┌─ Document segment

And ended with “please please please.”

But when the temperature hit 104 degrees and the power went out, including the air-conditioning, my nagging did the trick. She came to the pool with me and put her feet in. We sat on the side, me in a bathing suit and her in her tank top and shorts. Our feet dangled in the water, and she wears a size five-and-a-half shoe, which means that there are kittens with bigger feet.

“Feel cool?” I asked her.

“No. Feels wet.”

“I paid extra for wet,” I told her. “And look, no sharks.”

“I don’t like it.”

In my last story about Mother Mary, the headline read, MOTHER MARY, WHY SO CONTRARY? I don’t write the headlines, but I had to admit it was kinda true. “Mom, you say ‘no’ a lot, you know that?”

“No, I don’t.”

I thought about it then, looking at her tiny feet under the clear water. She’s come a long way. She was the youngest of nineteen children and had a mother who wanted her to drop out of high school, go to work, and bring home her salary. But she insisted on graduating. In short, she said no.

And she still does.

“Ma, you don’t have to go in the pool if you don’t want to.”

“Good. Let’s go.”

So I helped her to her feet and put her into her sneakers, and we walked to the house, hand in hand. “Swimming is overrated, anyway,” I told her. “I know, I tried it.”

This is as close to swimming as Mother Mary gets.

“Don’t do it again, without me there.”

“I won’t,” I promised her. “You want salmon for dinner?”

“No,” she said, and we went inside.

 

The Facts of Life

By Lisa

You may not know that you can see a movie in closed-captioning, but I do, and it’s all because of Mother Mary.

That it was the wrong movie to see in closed-captioning is entirely my fault.

We begin when I realize that she’s getting bored. To be honest, I don’t realize it at all until she tells me so, one day.

“I’m bored,” she says.

This happens to be a pet peeve of mine, as I believe people have an obligation to busy their own minds, and whenever anybody says I’m bored, I always think:

Read a book.

└─

Task requirements
List every number that appears in the excerpt about Mother Mary, along with what each one measures or counts. The lines that come next have nothing to do with the text.

┌─ Provided data

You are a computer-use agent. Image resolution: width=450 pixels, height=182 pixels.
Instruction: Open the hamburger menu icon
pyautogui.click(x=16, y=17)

└─

Response below
- 104: the temperature in degrees
- five-and-a-half: Mother Mary's shoe size
- nineteen: the number of children in the family Mother Mary was the youngest of